Professor Brian Plancher (right) and Barnard and Columbia students, with their robotic “dog”

Last month, when the world’s leading experts in the fast-growing field of robotics gathered in Yokohama, Japan, for the International Conference on Robotics and Automation (ICRA), a paper affiliated with Barnard’s Accessible and Accelerated Robotics (A²R) Lab took top honors. Assistant professor of computer science Brian Plancher established the College’s A²R Lab in July 2022 and was thrilled about the recognition.

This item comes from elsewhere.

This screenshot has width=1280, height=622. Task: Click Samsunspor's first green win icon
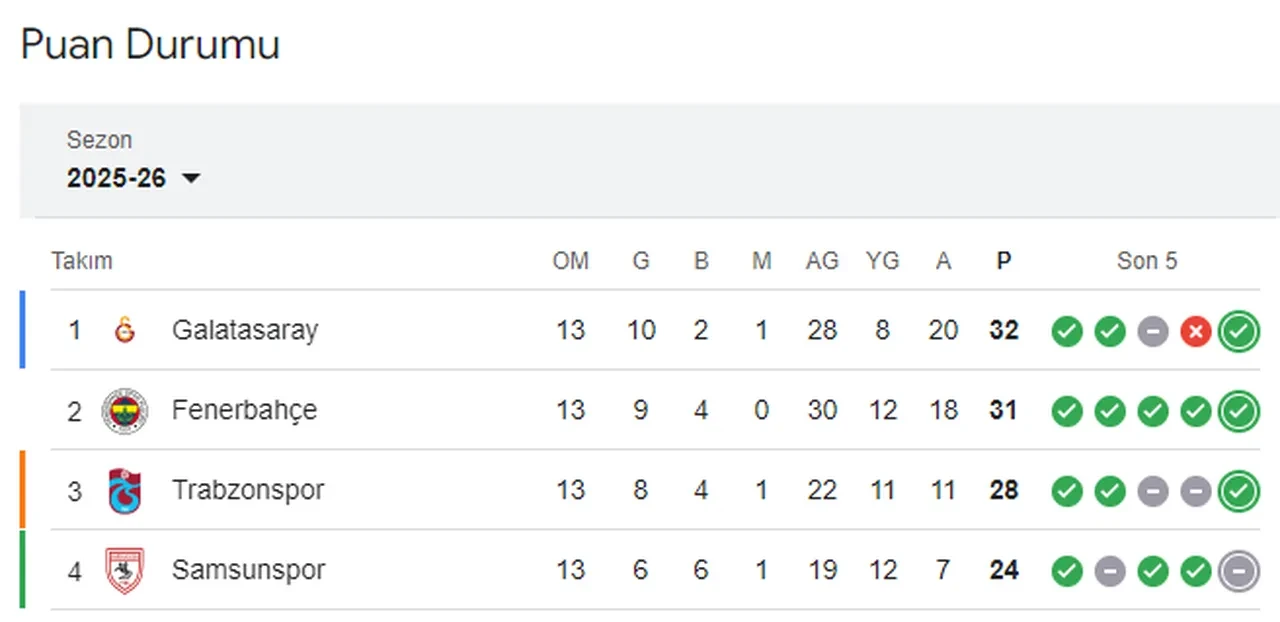(1067, 571)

Professor Plancher (center) and (L-R) students Catherine Zhao ’25, Khadija Siddiqui ’25, Annie Wang ’26, Nicole Ineza ’26

“We won for the automation category and were a finalist for the best student paper and best overall paper,” said Plancher. “So that is very, very exciting.”

A quadruped robotic dog

In addition, the conference featured four other papers from Barnard’s robotics lab. “For [context], 3,937 papers were submitted to the conference, 1,765 were accepted, and there were 12 categories of best paper awards,” said Plancher. He explained that robotics conferences are a leading forum to surface new research. Thus, to have five papers featured at the ICRA and for one of those papers to score a win and two finalist spots represented a moment of opportunity and achievement for the relatively young lab.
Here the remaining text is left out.